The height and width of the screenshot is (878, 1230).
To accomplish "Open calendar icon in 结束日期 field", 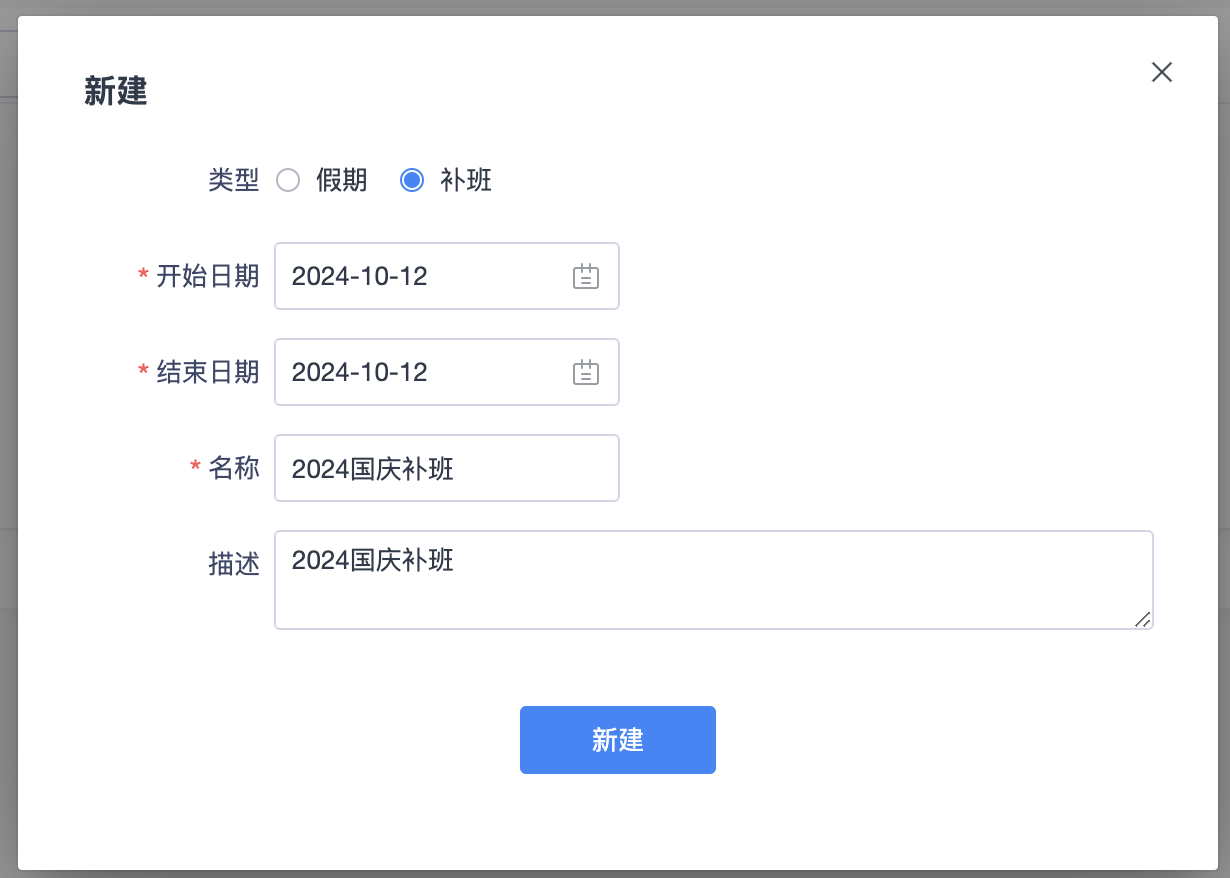I will pyautogui.click(x=585, y=372).
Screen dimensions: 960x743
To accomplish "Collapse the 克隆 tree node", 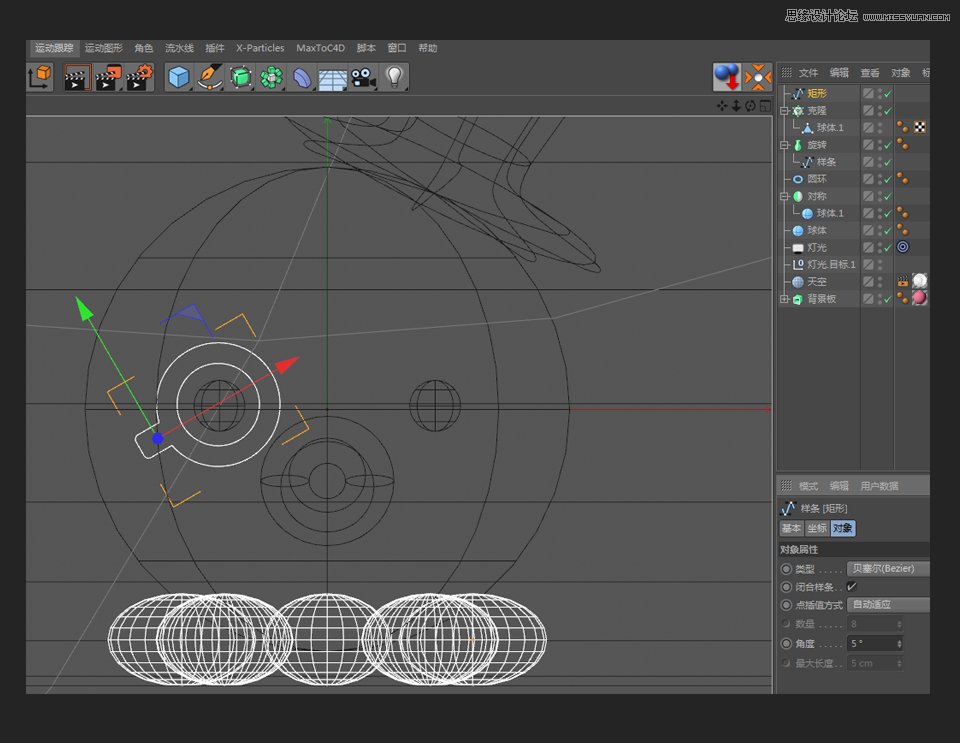I will [785, 111].
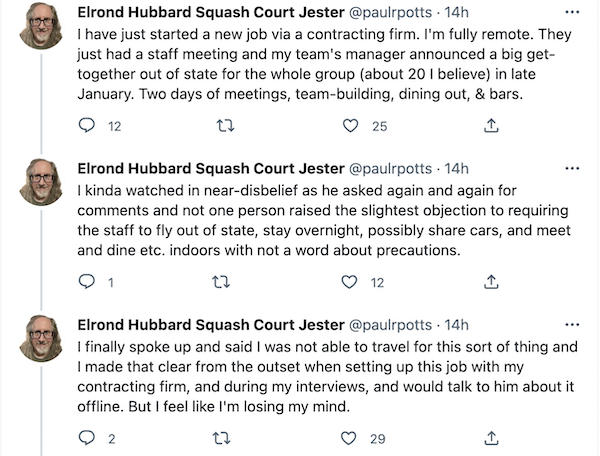Like the third tweet with 29 likes

click(x=348, y=438)
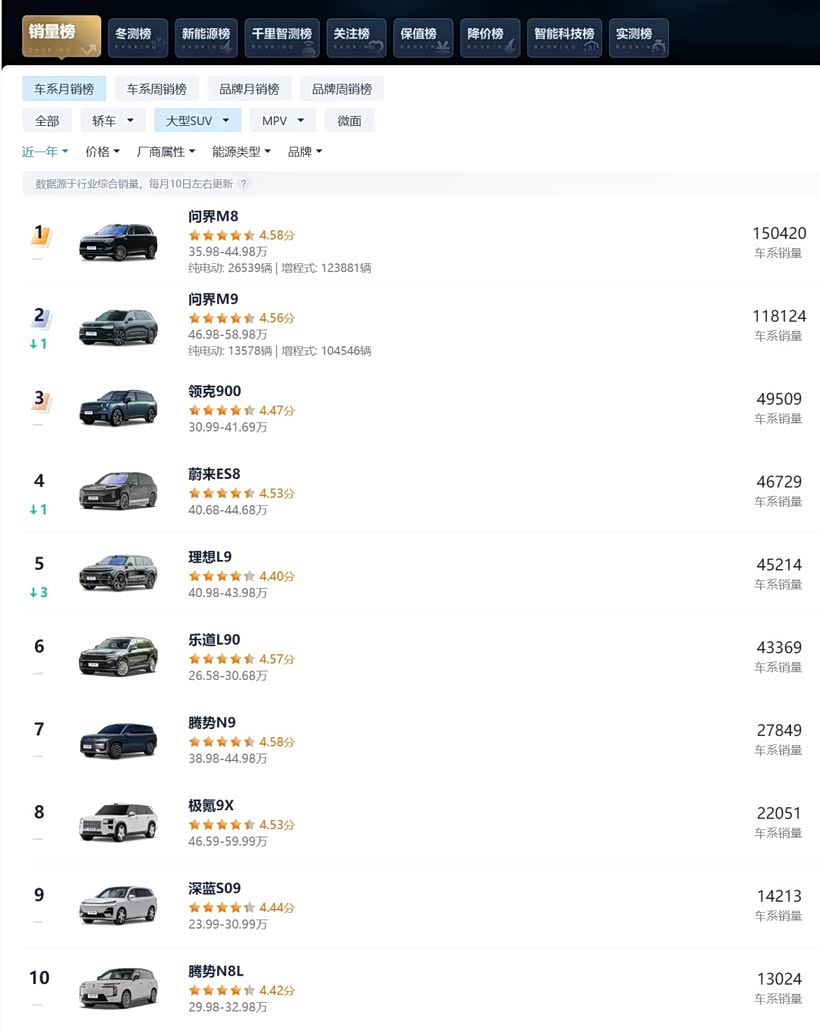
Task: Open the 近一年 time range dropdown
Action: coord(45,152)
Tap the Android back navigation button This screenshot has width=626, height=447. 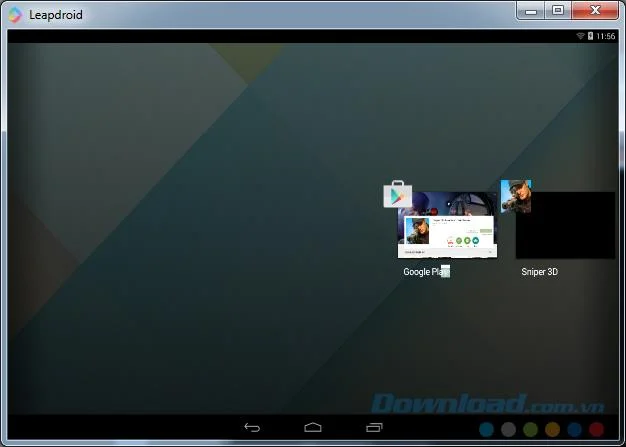tap(252, 427)

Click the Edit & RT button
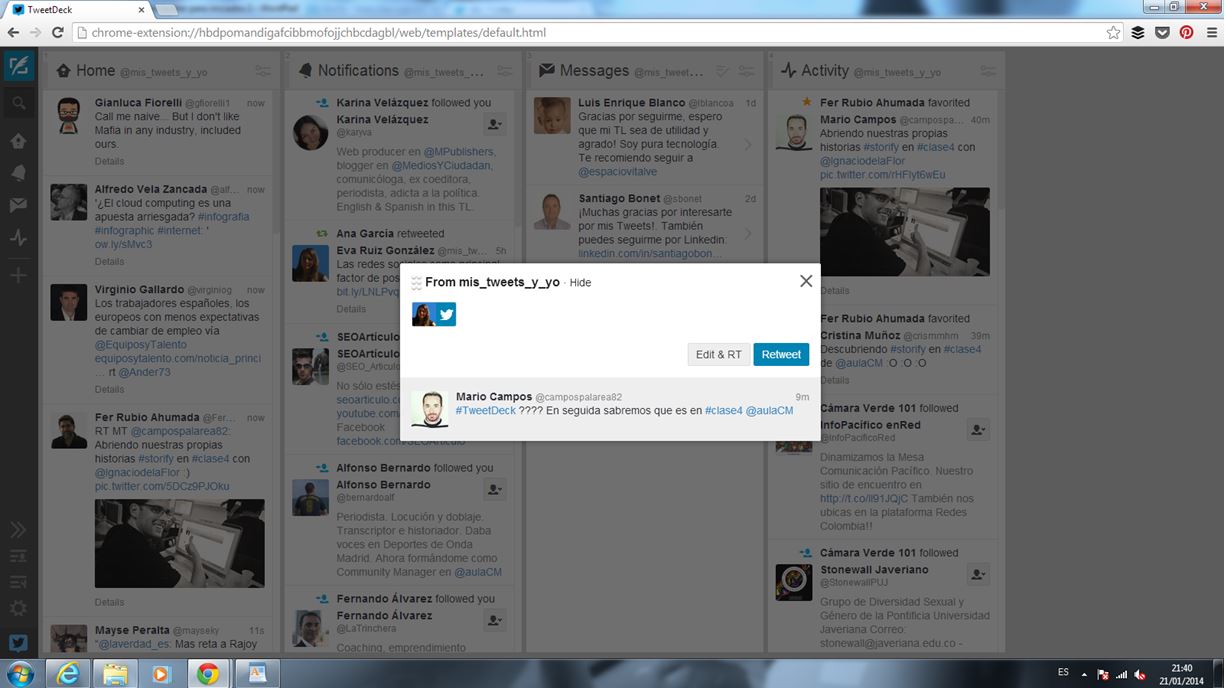pos(718,354)
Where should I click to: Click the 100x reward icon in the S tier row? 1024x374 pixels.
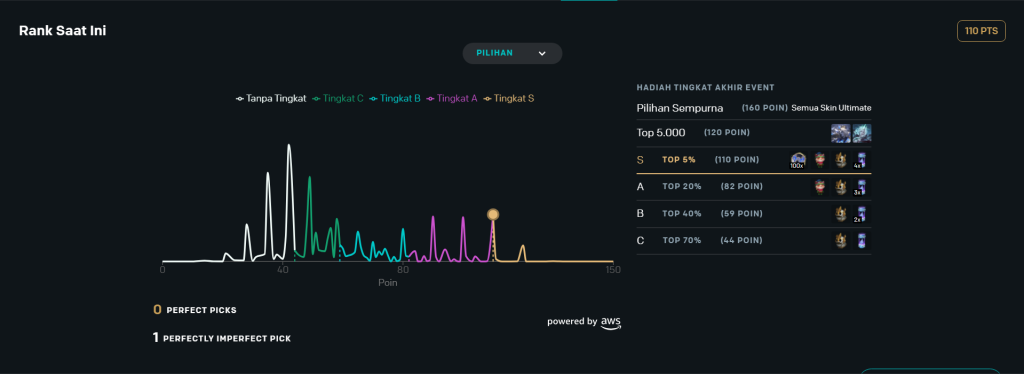pos(797,160)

REQUIRED ACTION: With the pictures excluded, retype exactly the lines from the one containing "Click the Edit & RT button" through the last line of the listing, both ends included.

COMPLETED TASK:
Click the Edit & RT button
pos(718,354)
Where should I click to: Click the 100x reward icon in the S tier row? 1024x374 pixels.
pos(797,160)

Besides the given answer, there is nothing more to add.